Sellerio 2014, 1128 pp., 25 euro (ebook 16,99 euro)
“Il primo ministro” di Anthony Trollope. Una sorpresa, benché da anni Antonio D’Orrico sia instancabile sponsor di questo romanziere vissuto a Londra tra il 1815 e il 1882, piena età vittoriana. Una sorta di Downton Abbey scritto però, a differenza di Fellowes, in contemporanea.

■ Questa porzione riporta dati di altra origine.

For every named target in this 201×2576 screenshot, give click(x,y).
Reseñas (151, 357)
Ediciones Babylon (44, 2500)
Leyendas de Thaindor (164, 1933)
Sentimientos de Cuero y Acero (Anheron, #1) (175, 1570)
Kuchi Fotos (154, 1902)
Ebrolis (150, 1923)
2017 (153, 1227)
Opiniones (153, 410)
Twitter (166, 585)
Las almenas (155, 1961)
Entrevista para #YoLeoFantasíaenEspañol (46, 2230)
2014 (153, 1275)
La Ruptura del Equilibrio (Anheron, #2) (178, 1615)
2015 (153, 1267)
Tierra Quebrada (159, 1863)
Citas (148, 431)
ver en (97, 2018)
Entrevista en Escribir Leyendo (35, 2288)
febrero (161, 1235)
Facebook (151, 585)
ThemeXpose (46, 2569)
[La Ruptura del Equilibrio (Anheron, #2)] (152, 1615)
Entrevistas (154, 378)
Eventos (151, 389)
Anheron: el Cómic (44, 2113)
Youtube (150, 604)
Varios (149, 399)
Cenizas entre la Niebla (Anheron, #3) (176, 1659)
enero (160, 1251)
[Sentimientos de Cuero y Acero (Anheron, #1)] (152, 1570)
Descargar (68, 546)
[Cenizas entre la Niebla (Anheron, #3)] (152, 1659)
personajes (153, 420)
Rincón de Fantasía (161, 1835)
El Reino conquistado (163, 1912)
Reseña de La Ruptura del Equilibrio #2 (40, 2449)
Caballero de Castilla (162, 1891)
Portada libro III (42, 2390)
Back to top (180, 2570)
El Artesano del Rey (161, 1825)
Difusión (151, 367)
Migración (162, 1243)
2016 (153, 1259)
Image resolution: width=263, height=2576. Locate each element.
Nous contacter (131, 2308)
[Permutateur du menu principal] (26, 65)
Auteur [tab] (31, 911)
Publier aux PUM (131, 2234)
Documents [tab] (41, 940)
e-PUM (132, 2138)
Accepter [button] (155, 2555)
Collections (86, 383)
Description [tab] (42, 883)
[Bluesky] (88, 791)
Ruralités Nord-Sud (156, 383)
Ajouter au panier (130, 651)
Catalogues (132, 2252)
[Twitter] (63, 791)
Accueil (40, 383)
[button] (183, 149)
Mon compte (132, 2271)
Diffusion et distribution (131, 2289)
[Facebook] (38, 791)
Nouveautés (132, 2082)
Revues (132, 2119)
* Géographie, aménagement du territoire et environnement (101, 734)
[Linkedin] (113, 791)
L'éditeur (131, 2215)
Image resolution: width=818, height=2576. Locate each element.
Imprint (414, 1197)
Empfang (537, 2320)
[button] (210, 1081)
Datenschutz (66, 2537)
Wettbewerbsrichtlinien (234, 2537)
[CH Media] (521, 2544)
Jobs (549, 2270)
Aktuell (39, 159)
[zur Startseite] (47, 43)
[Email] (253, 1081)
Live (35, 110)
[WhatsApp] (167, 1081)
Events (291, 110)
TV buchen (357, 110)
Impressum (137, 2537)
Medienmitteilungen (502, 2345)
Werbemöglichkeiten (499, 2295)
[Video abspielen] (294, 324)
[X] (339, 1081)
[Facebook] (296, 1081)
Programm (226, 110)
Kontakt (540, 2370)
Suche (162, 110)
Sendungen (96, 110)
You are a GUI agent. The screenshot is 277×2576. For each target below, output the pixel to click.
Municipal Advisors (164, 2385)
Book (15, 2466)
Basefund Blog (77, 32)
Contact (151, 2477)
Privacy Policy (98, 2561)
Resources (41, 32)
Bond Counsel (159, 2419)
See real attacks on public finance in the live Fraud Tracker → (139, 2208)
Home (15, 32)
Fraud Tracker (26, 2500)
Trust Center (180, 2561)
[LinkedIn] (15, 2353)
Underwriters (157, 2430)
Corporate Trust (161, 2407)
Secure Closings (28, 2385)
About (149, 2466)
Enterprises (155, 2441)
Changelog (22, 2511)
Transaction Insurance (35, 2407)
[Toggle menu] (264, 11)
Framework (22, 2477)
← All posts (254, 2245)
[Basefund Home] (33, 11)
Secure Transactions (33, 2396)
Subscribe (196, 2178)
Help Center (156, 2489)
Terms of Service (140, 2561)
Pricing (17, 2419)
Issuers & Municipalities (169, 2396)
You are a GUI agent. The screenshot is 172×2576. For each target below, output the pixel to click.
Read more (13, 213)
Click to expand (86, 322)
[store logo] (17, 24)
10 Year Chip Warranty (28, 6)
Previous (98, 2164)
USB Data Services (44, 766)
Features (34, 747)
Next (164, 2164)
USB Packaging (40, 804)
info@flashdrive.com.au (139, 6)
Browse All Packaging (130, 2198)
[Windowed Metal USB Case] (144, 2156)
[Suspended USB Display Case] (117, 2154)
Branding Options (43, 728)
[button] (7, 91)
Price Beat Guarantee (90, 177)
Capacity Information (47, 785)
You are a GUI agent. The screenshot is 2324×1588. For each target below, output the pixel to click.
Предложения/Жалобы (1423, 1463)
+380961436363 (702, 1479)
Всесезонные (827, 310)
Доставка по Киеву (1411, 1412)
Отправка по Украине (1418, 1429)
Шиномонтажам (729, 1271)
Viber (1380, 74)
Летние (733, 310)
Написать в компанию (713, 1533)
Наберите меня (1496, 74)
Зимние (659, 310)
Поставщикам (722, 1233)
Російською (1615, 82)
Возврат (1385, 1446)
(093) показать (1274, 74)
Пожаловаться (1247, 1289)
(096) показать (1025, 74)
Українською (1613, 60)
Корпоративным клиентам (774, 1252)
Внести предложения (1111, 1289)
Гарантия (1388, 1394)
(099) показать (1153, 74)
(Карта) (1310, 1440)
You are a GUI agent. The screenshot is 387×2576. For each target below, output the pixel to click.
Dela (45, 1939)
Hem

Trollope racconta la politica scavando nei meccanismi di Westminster – si deve formare un complicato governo di coalizione tra Tory e Liberal – ma soprattutto racconta i politici e la classe dirigente, arrampicatori della City, duchesse di Carlton Terrace, salotti, club e sale da tè, ambizioni, intrighi amorosi delle figlie e contrastanti piani economici dei padri (i soldi sono l’assillo anche per quegli upper), e lo fa con leggerezza, zero moralismi e uno stile moderno dovuto anche alla traduzione di Rossella Cazzullo. E con uno humour mai ostentato che è d’obbligo definire british. Se ne ricava poi che il multiculti era questione attuale anche nell'Inghilterra vittoriana – il controverso Ferdinand Lopez è sospettato di essere “un ebreo mediterraneo”– mentre già nel 1876 a Londra funzionava bene la District Line della metro. “Il primo ministro” fa parte del ciclo “Pallisser novels”; tra le altre opere c'è “Orley Farm”; per D'Orrico: “Un legal thriller più avvincente di Grisham. Leggetelo, non è un consiglio, è un comandamento”. Trollope, che fu dirigente della Royal Mail, ideò le pillar box, le cassette rosse per le lettere arrivate fino ad oggi. In Italia magari avrebbe fondato un sindacato.